Stop projecting first-round tight ends for the Lions in 2023

Sitting in the Hancock Whitney Stadium stands for a Senior Bowl practice last week, MLive Lions reporter Ben Raven, Nolan Bianchi of the Detroit News and myself were approached by a well-known national media member about the Lions possibly selecting a tight end high in the 2023 NFL draft.

“I don’t think they’re taking one at all, to be honest,” Raven responded to a dumbfounded inquisitor. Bianchi and I quickly nodded our heads in agreement.

Herein lies one of the primary disconnects between those who closely follow the Detroit Lions and those who view the team from more distance.

Tight end is generally listed by national media as one of the Lions’ biggest needs. In fact, it’s the No. 1 or No. 2 offensive need listed for Detroit at CBS Sports, NFL.com, The Draft Network, Pro Football Focus and ESPN, all within the last month.

Never mind that the team doesn’t currently have a right guard, not with Evan Brown a free agent and Halapoulivaati Vaitai and Tommy Kraemer both coming off back surgeries that caused them to miss the entire 2022 season. Or that Jared Goff is literally the only quarterback on the entire roster, including reserve/future contracts. Or that running backs No. 1 (Jamaal Williams) and No. 3 (Justin Jackson) are free agents, as is wide receiver No. 2 (DJ Chark).
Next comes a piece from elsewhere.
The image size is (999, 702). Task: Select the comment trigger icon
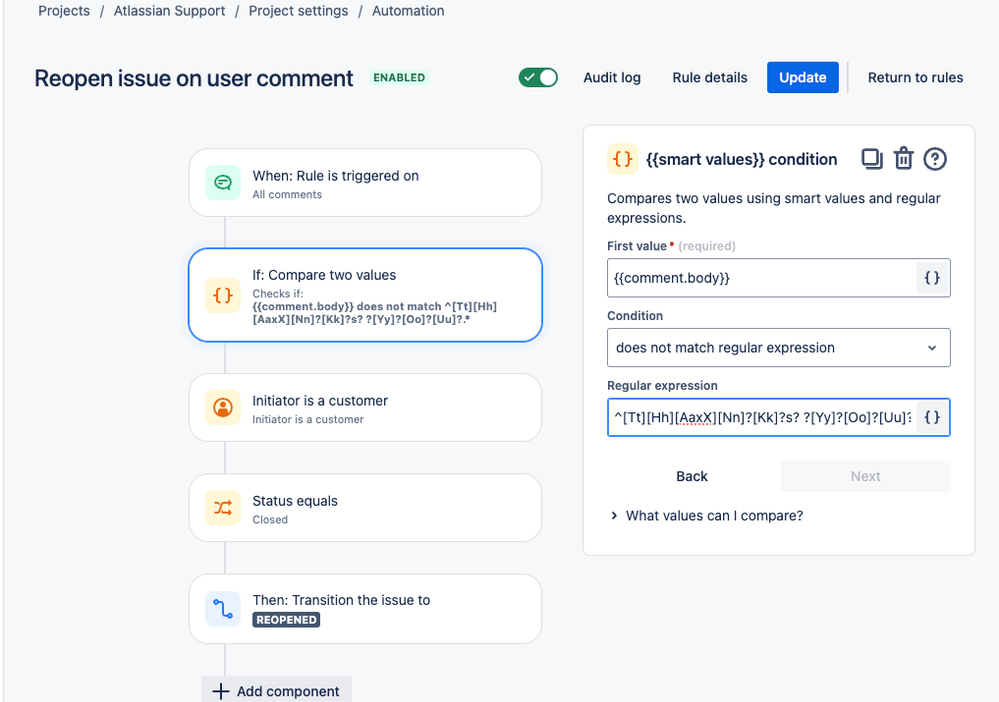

Nope. None of that matters because national pundits have to conclude that the Lions desperately need a new tight end to replace the one they traded away, Pro Bowler T.J. Hockenson.

It seems nobody asks the question of why the Lions traded away Hockenson in the first place.

Hockenson is in Minnesota instead of Detroit for a couple of reasons. Foremost is that the Lions knew they were never going to pay the market rate to keep Hockenson, who is entering the final year of his rookie contract and had already been making noise about a lucrative extension. Most projections for Hockenson’s next contract start in the $15 million-a-year range, and that’s simply not something the Lions were not going to consider.

It wasn’t discontent with Hockenson. Far from it. Hockenson had just posted one of the best games by a tight end in NFL history. This current Detroit offense, led by rising star OC Ben Johnson and head coach Dan Campbell, a longtime NFL tight end himself, simply doesn’t require a premium tight end to operate effectively.